§ **Problems**:
(1) Write out the part of the Stefan Jackiw biography starting at "Jackiw has performed" and ending at "and Conrad Tao.".
(2) In the Stefan Jackiw biography, condense the paragraph beginning "Born to physicist parents" into a shorter version that keeps its main facts.
(3) Carry on the Stefan Jackiw biography from the point where it stops.

§ **Document excerpt**:
--- start ---
Highlights of recent seasons
include a performance of Prokofiev’s
Second Violin Concerto at Carnegie
Hall and the world premiere of
American composer David Fulmer’s
Violin Concerto No. 2, which was
written for him, with the Deutsche
Kammerphilharmonie Bremen under
Matthias Pintscher. He also appeared on
tour with l’Orchestre national d’Île-de-
France in Europe and Asia.
In recital, Jackiw performs the
complete Ives Violin Sonatas with
Jeremy Denk at the Tanglewood Music
Festival ahead of their upcoming
recording of the works for Nonesuch
Records. He also joins the acclaimed
pianist alongside Benjamin Beilman and
Pamela Frank in performances of the
Mozart Violin Sonatas both at Carnegie
Hall and the Philadelphia Chamber
Music Society.
Jackiw has performed in numerous
important festivals and concert series,
including the Aspen Music Festival and
School, Ravinia Festival, Caramoor
International Music Festival, the
Celebrity Series of Boston, New
York’s Mostly Mozart Festival, the
Metropolitan Museum of Art, the
Washington Performing Arts Society and
the Louvre Recital Series. As a chamber
musician, Jackiw has collaborated with
Jeremy Denk, Steven Isserlis, Yo-Yo Ma
and Gil Shaham, and forms a trio with
Jay Campbell and Conrad Tao.
Born to physicist parents of Korean
and German descent, Stefan Jackiw
began playing the violin at the age of
four. His teachers have included Zinaida
Gilels, Michèle Auclair and Donald
Weilerstein. He holds a Bachelor of Arts
from Harvard University, as well as an
Artist Diploma from the New England
Conservatory. He is the recipient of a
prestigious Avery Fisher Career Grant.
Stefan Jackiw last appeared with
the BSO in October 2010, performing
Mendelssohn’s Violin Concerto in E Minor,
Marin Alsop, conductor.
--- end ---
Records of locating words and elements on the page
--- start ---
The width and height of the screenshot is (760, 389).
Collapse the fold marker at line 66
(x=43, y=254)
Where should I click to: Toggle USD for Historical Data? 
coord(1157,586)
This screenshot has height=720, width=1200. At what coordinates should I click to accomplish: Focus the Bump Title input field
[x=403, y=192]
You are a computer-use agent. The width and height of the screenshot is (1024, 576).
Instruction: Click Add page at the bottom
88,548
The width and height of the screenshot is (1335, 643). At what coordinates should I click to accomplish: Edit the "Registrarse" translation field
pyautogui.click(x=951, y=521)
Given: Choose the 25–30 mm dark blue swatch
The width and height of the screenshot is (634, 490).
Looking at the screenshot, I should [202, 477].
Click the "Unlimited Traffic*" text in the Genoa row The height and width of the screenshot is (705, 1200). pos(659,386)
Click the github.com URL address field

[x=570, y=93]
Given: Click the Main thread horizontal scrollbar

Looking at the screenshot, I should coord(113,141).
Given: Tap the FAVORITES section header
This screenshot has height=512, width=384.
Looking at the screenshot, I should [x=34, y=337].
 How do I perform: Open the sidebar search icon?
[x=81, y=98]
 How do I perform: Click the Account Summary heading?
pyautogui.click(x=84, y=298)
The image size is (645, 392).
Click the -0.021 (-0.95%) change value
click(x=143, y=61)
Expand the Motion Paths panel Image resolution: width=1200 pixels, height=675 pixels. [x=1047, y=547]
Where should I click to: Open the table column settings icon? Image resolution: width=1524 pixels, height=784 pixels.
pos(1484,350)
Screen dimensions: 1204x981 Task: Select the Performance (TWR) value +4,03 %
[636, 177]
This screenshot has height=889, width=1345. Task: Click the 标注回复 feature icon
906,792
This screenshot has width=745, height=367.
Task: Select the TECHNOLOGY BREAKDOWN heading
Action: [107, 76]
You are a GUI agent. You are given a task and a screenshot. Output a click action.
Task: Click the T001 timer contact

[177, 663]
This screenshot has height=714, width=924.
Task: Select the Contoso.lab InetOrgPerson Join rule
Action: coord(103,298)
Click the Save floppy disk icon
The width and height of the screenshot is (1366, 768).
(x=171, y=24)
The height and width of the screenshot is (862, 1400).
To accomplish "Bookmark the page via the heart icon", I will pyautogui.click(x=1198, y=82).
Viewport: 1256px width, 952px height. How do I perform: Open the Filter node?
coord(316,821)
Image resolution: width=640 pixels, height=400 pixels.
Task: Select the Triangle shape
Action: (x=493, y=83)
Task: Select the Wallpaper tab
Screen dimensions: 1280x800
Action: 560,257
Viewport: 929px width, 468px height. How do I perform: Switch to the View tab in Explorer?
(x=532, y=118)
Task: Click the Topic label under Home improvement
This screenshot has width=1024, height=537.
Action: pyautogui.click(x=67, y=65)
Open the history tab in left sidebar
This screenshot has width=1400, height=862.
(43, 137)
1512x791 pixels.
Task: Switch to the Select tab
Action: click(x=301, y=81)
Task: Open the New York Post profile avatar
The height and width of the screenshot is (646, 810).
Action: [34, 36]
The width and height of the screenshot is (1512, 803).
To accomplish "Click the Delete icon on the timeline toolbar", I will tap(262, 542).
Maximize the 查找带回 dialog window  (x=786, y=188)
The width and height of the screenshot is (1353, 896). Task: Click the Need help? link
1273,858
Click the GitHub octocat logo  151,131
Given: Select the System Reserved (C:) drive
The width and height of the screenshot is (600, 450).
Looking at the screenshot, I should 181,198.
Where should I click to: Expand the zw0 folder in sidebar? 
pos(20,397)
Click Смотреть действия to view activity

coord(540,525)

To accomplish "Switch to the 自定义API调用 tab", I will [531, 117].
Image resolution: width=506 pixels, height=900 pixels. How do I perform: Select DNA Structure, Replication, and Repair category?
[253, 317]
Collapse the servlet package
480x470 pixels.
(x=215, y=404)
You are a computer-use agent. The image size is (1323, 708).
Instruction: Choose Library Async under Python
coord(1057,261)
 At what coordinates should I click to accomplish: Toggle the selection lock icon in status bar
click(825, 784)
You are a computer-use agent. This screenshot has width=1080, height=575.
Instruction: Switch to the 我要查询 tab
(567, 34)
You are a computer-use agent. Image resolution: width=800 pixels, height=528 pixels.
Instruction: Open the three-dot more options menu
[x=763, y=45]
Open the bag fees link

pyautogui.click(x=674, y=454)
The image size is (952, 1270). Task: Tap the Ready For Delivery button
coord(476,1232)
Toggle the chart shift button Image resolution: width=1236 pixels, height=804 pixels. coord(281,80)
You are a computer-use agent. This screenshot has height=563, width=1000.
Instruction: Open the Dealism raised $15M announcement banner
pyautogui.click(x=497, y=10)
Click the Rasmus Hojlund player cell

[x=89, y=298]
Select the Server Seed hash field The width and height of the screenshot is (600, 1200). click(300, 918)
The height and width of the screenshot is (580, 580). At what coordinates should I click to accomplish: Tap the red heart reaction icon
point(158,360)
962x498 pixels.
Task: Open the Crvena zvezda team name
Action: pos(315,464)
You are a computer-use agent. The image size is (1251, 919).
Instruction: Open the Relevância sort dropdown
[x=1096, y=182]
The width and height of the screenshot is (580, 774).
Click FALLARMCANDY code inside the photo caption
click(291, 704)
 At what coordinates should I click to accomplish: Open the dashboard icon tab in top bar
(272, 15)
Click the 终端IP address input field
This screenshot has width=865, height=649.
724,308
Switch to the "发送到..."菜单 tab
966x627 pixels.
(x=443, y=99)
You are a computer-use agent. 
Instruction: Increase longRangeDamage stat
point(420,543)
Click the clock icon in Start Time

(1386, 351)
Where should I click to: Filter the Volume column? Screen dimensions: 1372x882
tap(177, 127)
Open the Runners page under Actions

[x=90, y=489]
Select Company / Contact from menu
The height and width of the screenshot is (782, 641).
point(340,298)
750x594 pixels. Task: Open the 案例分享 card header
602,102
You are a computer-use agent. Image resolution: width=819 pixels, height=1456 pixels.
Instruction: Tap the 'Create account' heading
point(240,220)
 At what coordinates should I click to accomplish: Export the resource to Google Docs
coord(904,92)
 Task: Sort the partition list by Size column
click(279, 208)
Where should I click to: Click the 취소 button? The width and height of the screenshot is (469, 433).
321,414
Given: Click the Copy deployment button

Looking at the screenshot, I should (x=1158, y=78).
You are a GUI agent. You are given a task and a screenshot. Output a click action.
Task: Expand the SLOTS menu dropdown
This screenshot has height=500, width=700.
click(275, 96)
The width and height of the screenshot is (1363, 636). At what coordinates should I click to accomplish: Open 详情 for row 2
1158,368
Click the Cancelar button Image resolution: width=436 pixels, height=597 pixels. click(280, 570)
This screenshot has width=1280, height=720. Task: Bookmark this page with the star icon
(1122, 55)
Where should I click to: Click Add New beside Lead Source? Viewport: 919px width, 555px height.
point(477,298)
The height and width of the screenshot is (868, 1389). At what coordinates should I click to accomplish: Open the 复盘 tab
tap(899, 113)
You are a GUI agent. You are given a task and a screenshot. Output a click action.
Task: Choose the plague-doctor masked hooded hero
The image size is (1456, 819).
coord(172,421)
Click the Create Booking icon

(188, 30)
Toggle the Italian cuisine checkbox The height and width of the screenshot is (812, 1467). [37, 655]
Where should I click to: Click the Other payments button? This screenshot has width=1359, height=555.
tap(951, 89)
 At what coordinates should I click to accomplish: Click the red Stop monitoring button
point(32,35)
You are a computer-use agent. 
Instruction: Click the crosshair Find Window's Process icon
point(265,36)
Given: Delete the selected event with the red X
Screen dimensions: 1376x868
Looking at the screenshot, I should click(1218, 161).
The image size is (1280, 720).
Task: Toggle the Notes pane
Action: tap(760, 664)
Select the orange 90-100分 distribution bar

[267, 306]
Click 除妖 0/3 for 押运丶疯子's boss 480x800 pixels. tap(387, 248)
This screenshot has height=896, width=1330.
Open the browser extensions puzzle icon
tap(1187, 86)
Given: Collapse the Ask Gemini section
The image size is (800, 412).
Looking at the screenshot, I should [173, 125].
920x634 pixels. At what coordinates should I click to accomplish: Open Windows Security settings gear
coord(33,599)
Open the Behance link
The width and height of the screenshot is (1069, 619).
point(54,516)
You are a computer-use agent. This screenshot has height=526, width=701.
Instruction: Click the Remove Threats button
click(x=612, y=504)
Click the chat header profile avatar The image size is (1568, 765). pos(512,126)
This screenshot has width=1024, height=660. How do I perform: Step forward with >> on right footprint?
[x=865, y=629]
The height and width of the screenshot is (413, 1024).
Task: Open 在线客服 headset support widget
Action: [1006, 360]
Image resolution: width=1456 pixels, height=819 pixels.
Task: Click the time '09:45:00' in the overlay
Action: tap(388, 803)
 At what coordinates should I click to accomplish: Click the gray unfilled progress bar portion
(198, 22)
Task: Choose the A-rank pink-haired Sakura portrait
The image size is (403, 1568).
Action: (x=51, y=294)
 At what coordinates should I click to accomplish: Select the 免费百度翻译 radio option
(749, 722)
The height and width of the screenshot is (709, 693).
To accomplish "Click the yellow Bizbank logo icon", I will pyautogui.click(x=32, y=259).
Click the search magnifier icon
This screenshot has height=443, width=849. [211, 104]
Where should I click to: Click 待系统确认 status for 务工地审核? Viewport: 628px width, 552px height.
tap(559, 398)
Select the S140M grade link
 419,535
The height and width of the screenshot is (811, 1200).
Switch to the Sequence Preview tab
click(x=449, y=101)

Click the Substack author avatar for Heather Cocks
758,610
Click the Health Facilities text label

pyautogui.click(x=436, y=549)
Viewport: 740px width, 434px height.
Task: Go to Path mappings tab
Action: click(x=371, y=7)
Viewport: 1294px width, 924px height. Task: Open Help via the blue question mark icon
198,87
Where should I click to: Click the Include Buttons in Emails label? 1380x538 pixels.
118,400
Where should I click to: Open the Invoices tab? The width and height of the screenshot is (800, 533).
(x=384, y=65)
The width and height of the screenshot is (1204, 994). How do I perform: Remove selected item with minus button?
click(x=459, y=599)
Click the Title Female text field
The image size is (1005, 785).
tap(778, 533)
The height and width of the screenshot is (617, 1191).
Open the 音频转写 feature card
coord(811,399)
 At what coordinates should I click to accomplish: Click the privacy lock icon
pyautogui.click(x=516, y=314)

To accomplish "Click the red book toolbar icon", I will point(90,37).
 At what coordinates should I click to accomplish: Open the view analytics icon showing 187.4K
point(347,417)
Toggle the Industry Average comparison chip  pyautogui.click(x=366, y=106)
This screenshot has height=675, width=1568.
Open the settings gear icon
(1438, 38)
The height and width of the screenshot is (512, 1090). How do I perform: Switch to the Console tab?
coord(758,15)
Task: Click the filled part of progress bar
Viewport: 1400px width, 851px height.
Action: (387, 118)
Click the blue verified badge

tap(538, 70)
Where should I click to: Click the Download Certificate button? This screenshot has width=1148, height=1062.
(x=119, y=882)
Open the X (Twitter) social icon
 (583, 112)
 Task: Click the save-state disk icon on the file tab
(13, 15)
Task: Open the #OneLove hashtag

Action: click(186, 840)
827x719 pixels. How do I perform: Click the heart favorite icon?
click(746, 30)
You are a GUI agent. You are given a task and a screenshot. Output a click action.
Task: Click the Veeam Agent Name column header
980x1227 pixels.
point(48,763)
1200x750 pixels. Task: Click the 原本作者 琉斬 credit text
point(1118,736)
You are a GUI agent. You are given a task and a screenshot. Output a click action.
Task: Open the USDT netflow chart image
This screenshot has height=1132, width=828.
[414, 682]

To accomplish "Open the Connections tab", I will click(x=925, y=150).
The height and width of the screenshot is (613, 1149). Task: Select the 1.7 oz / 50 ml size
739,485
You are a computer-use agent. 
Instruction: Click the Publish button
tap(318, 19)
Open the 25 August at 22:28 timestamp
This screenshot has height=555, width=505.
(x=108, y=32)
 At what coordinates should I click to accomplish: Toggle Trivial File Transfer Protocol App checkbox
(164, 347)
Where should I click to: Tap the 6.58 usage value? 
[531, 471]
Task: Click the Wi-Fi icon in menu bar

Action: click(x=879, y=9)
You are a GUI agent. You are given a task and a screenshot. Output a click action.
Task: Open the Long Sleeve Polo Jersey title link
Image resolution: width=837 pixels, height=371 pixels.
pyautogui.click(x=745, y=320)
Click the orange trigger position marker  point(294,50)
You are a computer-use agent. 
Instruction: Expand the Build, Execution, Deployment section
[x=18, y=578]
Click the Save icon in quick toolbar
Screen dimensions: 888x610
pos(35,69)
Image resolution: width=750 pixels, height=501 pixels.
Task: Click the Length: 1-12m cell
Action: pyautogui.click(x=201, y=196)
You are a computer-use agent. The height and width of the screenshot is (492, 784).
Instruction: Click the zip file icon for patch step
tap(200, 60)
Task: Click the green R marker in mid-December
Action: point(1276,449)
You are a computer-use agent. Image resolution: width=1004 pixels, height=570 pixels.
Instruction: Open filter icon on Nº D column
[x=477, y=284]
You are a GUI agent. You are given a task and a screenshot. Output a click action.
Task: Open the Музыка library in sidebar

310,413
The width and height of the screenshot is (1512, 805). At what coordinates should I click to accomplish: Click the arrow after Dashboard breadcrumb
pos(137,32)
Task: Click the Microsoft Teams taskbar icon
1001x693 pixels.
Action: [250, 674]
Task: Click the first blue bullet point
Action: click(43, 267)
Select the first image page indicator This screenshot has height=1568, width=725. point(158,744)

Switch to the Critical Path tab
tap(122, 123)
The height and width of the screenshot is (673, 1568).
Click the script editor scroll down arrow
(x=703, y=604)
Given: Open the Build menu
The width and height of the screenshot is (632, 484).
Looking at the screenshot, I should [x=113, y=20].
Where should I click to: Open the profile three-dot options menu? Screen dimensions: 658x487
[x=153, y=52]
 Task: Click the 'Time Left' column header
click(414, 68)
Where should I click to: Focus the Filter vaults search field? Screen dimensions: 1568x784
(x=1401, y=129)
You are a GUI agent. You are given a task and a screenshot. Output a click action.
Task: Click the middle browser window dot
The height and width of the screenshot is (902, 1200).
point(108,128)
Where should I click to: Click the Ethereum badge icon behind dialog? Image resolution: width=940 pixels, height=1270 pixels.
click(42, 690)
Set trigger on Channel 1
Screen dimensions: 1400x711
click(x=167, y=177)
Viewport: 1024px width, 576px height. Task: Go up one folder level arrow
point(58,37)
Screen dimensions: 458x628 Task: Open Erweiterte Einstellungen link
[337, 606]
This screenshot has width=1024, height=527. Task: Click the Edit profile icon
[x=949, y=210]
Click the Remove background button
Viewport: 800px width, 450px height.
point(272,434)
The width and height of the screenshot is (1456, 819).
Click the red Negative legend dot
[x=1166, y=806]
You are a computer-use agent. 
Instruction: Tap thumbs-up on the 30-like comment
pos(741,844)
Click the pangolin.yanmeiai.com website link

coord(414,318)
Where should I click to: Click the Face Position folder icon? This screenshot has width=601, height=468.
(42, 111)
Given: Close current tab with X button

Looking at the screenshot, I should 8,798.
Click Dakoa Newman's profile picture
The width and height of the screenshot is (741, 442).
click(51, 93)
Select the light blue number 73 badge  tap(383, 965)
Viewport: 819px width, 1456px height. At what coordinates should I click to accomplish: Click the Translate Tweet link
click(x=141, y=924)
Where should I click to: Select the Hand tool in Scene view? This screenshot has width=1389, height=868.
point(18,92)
--- end ---
§ **Answers for the exercise**:
(1)
Jackiw has performed in numerous
important festivals and concert series,
including the Aspen Music Festival and
School, Ravinia Festival, Caramoor
International Music Festival, the
Celebrity Series of Boston, New
York’s Mostly Mozart Festival, the
Metropolitan Museum of Art, the
Washington Performing Arts Society and
the Louvre Recital Series. As a chamber
musician, Jackiw has collaborated with
Jeremy Denk, Steven Isserlis, Yo-Yo Ma
and Gil Shaham, and forms a trio with
Jay Campbell and Conrad Tao.

(2) Stefan Jackiw, born to physicist parents of Korean and German descent, started the violin at age four. He studied with Zinaida Gilels, Michèle Auclair and Donald Weilerstein. He earned a Bachelor of Arts from Harvard University and an Artist Diploma from the New England Conservatory. He received an Avery Fisher Career Grant.

(3)
About the Concert
SIX PIECES FOR ORCHESTRA, OP. 6
Anton Webern
Born in Vienna, Austria, December 3, 1883;
died in Mittersill, Austria, September 15, 1945
As they broke decisively with tonality—the
harmonic system that relies on established
keys and pitch hierarchies—Arnold
Schoenberg, Alban Berg and Anton
Webern boldly designated themselves the
“Second Viennese School,” implying their
discovery and implementation of the non-
tonal twelve-tone system was the successor
of the great Viennese classicists Haydn,
Mozart and Beethoven, the “First Viennese
School.” Ironically, it was Webern—the
shyest, least confident and most idealistic
of the three—who broke most definitively
with the traditions that had ruled music for
at least two centuries. And he, more than
his teacher and father figure Schoenberg,
became the patron saint of mid-20 th
century serial music.
Growing up on his family’s rural
estate in the Carinthian Alps of
southern Austria, Webern was a
passionate mountain-rambler and
nature-lover, who always returned to
the mountains to rest and restore his
highly tuned nervous system. He was
less a theorist like Schoenberg and more
a Romantic philosopher who sought to
achieve in music the perfection of detail
he found in nature. When he began
studying with Schoenberg in 1904, he
found the man and the goals he would
follow, with devotion bordering on self-
abnegation, for the rest of his life.
Strangely, Webern did not believe he
was a revolutionary. “I am not so much
interested in being a musical terrorist,” he
wrote, “as [being] a natural continuer of
rightly understood, good, old tradition!”
Webern’s earliest works confirmed this
belief, for they followed the mellow late
Romantic style of Brahms, Max Reger
and his contemporary Gustav Mahler. But
in 1909 and 1910, Webern—galvanized
by Schoenberg’s atonal First Chamber
Symphony—plunged feet-first into
atonality with his Five Pieces for String
Quartet and his Six Pieces for Orchestra.